In a lengthy blog post, Ham, who is the president of Answers in Genesis, charges that the religion of naturalism - which Nye promotes in his new book - is, in fact, a form of evolution.
"I just have to shake my head. Really, I think the title of the book should be, It's Stoppable: The Harnessing of the Religion of Naturalism That's Changing the World. The more you read what Bill Nye is saying, the more you should realize he is on a mission to brainwash generations of kids in the religion of naturalism-which in reality is atheism," Ham writes.
"Bill Nye has previously made alarming claims about climate change and the coming disastrous effects of it, and likely this book will perpetuate those alarmist ideas," he adds.
Ham explains that contrary to Nye's claims, Creationists do believe in climate change - but "what you believe about the nature and severity of climate change and how it happens is determined by your worldview."
Because the Creation Museum CEO does not hold to the theory of evolution and or the idea that the Earth is billions of years old, he believes climate change actually stems from man's disobedience to God, as found in Genesis in the Bible.
"Originally, the climate was created perfect, but sin changed everything (Genesis 3), and we no longer have a perfect climate. During the global Flood of Noah's day about 4,350 years ago the climate was radically changed when the surface of the Earth was reshaped by the Flood. The Flood was followed by an Ice Age, which further changed our climate, and climates have gone up and down since," Ham writes.
"Fluctuations can happen quite quickly and are not cause for grave concern in regard to man's supposed impact as Bill Nye claims," he continues.
"It is true that Bill Nye's religion of evolutionary naturalism causes him to wrongly interpret climate change. So, in essence, Bill Nye's new book is indeed a religious book!"
In concluding his comments, Ham encourages Christians to safeguard the Earth, describing it as a "responsibility from God."
"It's creationists, who believe God created the Earth and gave us dominion over it, along with the responsibility to be good stewards, that have a rationale for caring for the environment, not evolutionists," he writes.
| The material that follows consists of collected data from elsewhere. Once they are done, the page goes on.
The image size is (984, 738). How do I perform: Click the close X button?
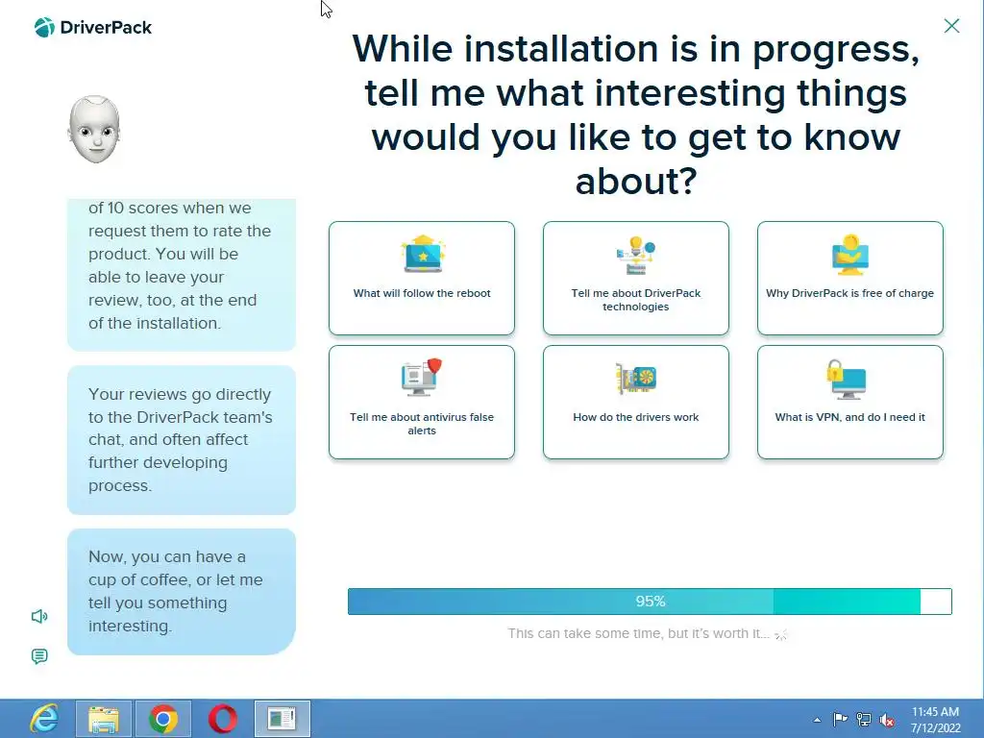951,26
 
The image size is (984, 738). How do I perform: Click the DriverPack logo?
93,28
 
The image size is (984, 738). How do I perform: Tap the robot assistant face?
94,130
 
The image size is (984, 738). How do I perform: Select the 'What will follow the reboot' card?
422,278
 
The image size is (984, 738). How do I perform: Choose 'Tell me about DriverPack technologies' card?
636,278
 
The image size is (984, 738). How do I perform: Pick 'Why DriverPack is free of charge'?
850,278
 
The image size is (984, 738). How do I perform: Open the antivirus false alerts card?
422,403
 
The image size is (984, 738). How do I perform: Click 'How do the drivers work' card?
636,403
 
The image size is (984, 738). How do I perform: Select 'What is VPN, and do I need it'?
850,403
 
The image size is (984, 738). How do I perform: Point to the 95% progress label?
651,602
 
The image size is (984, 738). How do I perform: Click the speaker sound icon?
39,616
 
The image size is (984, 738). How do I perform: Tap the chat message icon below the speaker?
39,656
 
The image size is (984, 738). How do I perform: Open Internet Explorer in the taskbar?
44,719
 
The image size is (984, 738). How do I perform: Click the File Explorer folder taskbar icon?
104,719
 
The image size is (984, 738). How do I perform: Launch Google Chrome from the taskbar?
163,719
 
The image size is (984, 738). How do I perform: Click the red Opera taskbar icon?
223,719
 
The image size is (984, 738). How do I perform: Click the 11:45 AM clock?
935,712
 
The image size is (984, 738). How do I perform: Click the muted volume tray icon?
887,720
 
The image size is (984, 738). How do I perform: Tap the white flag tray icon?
840,719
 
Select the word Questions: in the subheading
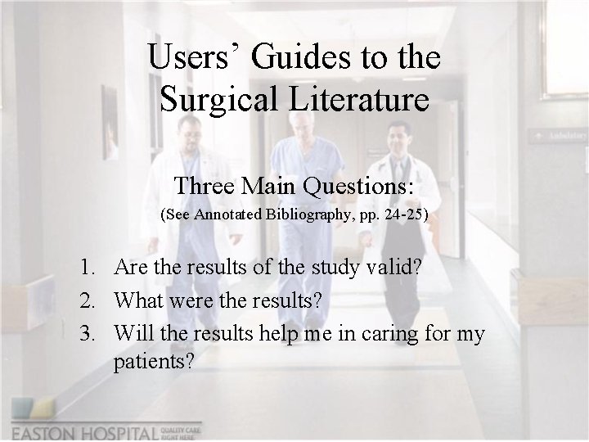(357, 186)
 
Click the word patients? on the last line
(155, 360)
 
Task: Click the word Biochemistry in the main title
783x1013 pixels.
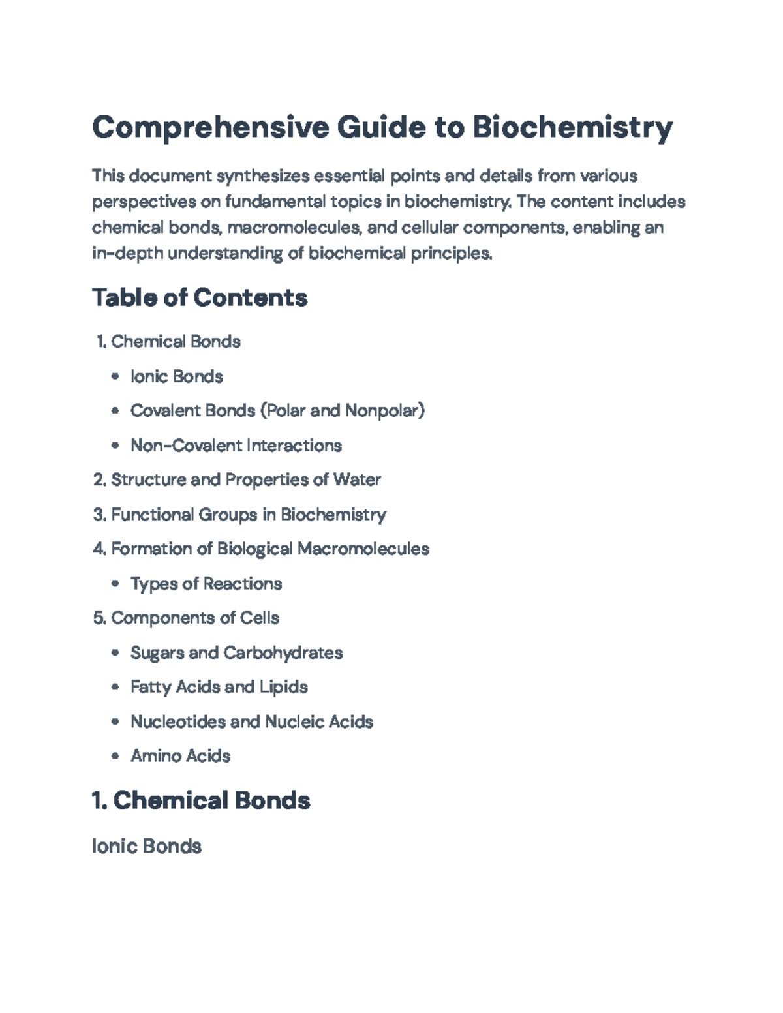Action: coord(572,127)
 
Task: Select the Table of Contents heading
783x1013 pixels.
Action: coord(200,297)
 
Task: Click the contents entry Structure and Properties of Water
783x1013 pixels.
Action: coord(245,480)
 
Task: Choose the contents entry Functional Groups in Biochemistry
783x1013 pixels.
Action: coord(248,515)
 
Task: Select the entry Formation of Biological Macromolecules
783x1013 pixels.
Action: coord(269,549)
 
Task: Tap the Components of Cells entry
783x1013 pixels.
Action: coord(194,618)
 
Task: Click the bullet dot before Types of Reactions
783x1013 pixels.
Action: coord(115,584)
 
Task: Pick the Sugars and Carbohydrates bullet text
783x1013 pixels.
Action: coord(236,652)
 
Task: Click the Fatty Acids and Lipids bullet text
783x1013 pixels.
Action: coord(219,687)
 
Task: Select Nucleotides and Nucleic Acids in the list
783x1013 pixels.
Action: coord(251,721)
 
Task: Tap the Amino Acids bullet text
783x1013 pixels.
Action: coord(180,756)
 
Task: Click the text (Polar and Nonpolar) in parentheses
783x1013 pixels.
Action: coord(343,411)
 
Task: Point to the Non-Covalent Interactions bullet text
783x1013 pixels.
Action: coord(236,446)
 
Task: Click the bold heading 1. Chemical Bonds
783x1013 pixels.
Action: coord(201,800)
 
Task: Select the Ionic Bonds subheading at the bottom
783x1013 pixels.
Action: coord(147,846)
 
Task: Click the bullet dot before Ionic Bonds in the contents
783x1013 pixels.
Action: coord(115,376)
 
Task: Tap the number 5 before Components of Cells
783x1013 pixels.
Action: coord(99,618)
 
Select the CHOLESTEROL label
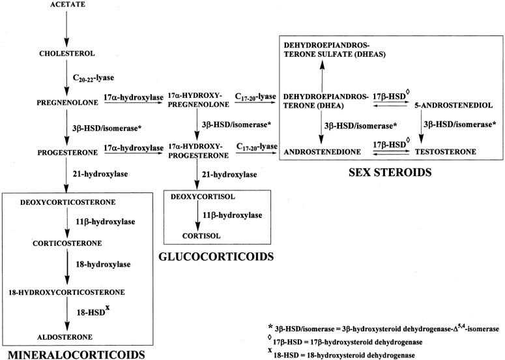pyautogui.click(x=67, y=53)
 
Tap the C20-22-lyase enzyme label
pyautogui.click(x=93, y=78)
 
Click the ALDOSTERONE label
pyautogui.click(x=65, y=337)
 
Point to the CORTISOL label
pyautogui.click(x=201, y=236)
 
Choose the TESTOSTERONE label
pyautogui.click(x=446, y=152)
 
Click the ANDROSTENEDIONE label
pyautogui.click(x=322, y=152)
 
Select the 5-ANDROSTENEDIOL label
pyautogui.click(x=454, y=106)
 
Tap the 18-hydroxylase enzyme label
pyautogui.click(x=103, y=265)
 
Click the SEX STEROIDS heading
pyautogui.click(x=390, y=172)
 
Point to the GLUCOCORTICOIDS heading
pyautogui.click(x=216, y=256)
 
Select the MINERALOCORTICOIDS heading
pyautogui.click(x=76, y=355)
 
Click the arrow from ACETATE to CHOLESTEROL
pyautogui.click(x=66, y=29)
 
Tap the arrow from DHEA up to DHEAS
pyautogui.click(x=322, y=76)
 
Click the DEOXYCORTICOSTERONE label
pyautogui.click(x=68, y=202)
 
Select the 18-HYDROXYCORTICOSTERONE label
pyautogui.click(x=66, y=292)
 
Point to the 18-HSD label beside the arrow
pyautogui.click(x=93, y=311)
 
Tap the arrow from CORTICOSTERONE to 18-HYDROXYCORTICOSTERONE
pyautogui.click(x=67, y=267)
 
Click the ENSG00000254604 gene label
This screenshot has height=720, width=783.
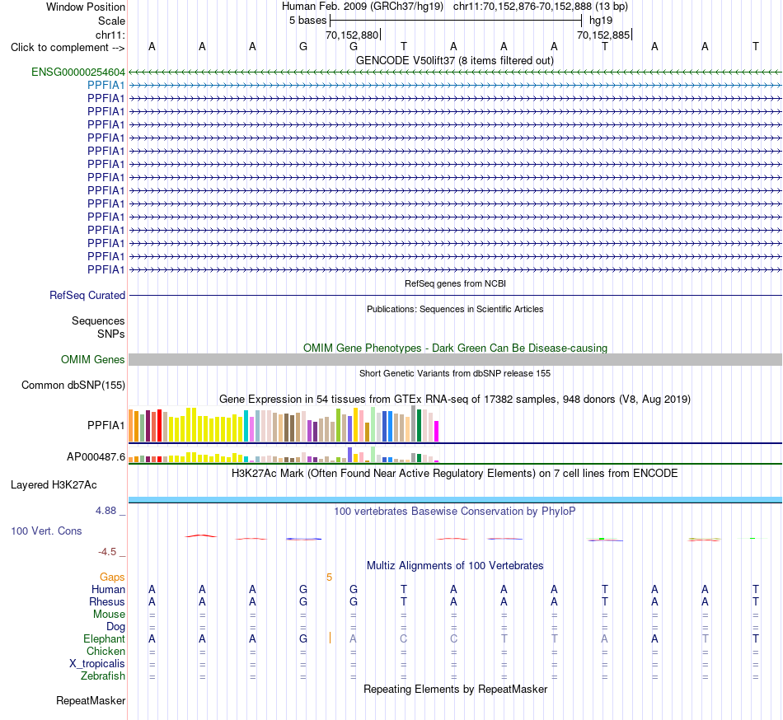(x=78, y=72)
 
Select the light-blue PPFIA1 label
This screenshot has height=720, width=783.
(x=105, y=86)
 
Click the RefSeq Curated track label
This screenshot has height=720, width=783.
(x=87, y=296)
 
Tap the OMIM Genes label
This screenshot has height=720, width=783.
(x=93, y=360)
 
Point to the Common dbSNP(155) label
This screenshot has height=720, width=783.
(x=73, y=386)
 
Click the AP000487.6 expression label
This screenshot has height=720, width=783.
(x=96, y=457)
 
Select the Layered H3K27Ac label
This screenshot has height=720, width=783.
(x=54, y=485)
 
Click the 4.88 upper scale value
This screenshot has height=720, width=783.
(x=105, y=511)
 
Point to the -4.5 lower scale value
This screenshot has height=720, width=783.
(x=107, y=552)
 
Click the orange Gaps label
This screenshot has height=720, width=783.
(x=112, y=577)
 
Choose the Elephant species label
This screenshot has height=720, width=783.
(x=104, y=639)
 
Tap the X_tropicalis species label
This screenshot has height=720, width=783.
(x=97, y=664)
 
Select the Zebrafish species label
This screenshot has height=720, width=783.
(x=103, y=676)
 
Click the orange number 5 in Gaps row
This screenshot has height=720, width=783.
(x=329, y=577)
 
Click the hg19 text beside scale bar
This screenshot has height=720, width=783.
(x=601, y=21)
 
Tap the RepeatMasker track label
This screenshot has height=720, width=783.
(x=91, y=701)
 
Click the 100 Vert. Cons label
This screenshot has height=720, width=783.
(x=46, y=531)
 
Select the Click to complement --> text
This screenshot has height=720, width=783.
(x=68, y=48)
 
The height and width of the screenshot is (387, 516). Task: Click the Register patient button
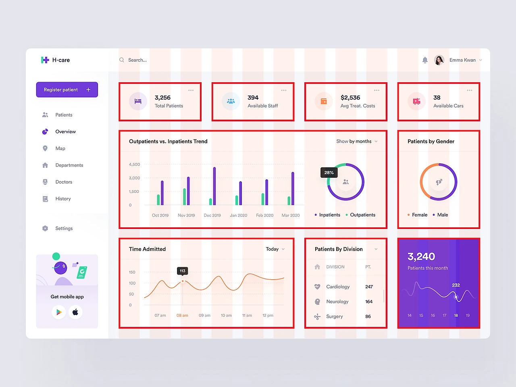[x=67, y=89]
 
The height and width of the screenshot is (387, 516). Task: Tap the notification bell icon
[x=425, y=60]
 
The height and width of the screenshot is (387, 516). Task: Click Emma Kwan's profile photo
[x=439, y=60]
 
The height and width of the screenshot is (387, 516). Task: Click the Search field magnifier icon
[x=121, y=60]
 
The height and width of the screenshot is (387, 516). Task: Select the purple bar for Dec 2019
[x=214, y=186]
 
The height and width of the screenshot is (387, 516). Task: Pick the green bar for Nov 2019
[x=185, y=197]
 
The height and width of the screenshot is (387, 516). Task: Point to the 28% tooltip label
[x=329, y=173]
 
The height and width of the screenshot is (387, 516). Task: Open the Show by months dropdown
[x=357, y=141]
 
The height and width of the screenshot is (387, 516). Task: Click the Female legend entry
[x=417, y=215]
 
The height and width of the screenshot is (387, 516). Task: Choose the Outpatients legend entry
[x=360, y=215]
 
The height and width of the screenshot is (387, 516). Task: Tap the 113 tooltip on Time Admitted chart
[x=183, y=271]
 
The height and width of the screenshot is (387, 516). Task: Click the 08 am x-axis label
[x=182, y=315]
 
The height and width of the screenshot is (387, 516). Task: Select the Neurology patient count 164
[x=369, y=302]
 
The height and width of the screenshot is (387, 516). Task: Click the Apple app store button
[x=75, y=312]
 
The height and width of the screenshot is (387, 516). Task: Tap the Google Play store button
[x=59, y=312]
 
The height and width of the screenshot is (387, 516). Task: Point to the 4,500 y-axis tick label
[x=134, y=164]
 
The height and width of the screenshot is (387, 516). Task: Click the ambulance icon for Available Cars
[x=416, y=101]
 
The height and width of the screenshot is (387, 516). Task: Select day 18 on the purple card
[x=456, y=315]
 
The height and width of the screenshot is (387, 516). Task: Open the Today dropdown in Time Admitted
[x=275, y=249]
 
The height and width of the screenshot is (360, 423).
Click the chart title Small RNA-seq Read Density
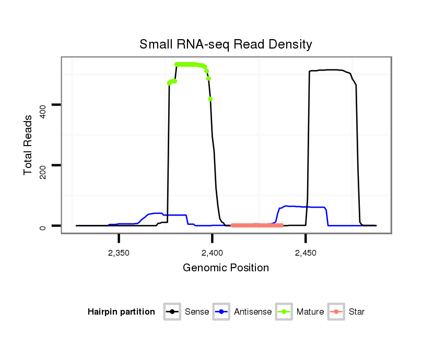[226, 44]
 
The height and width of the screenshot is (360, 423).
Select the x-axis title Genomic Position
[226, 268]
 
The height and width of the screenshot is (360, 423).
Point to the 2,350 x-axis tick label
[119, 253]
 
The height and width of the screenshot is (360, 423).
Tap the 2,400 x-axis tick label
[212, 253]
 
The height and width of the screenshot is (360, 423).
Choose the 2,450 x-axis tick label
[306, 253]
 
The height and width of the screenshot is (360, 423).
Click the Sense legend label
[197, 312]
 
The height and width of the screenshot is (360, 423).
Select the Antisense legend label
[253, 312]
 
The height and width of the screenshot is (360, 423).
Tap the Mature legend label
[310, 312]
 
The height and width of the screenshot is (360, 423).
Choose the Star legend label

Last year, both Bill Nye and Ham's organizations released books discussing the topics covered in the highly-publicized Nye/Ham debate in February 2014.
In the debate, Ham challenged Nye after the Evolutionist released a YouTube video pleading with parents not to teach their children about Creationism. Nye argued that children who are taught such "theories" will grow up to be scientifically illiterate voters who cause the United States to lose its status as a leading innovator of technology.
In explaining how Creationism and science coincide, Ham charged that "Creation is the only viable model of historical science confirmed by observational science in today's modern scientific era." He also argued that science supports his view of a historical six-day creation, as outlined in the first chapters of Genesis.
"As Biblical Creationists, we do start with the Bible and we interpret the scientific evidence in light of what the Bible says. And observational science confirms what God's Word teaches! We aren't against science - we love science," he explained in a later AiG post.
"Not only does God's Word explain the world as it is today, but observational science confirms it. Also, the Bible makes it clear that if we search after truth and really want to know God, He will reveal himself to us. And He will make clear the free gift of salvation that He offers to us," he continued.
Nye sent a copy of his previous book, Undeniable, as a Christmas gift to Ham, inviting the Creationist to join "the world of reason." Ham responded by sending back a copy of his book, Inside the Nye Ham Debate, and encouraged Nye to to join "the world of salvation."
In a January blog post, Ham wrote that the two books clearly "illustrate the worldview clash between Bill Nye and me-man's word versus God's Word."
However, while he and Nye have opposing views regarding the origin of the earth, Ham clarified they have "great respect" for one another.
"I remember telling Dan Harris (ABC Television) in front of Bill Nye that I believed we could be friends," he writes, "I was brought up in Australia, which has a very small percentage of Christians, so most of my best friends at school and university were not Christians-but we had a great respect for each other. I believe the same can be true of Bill Nye and me. Yes, we will oppose what each other teaches-and speak very forthrightly about those beliefs publicly-but we can still have a mutual respect for one another."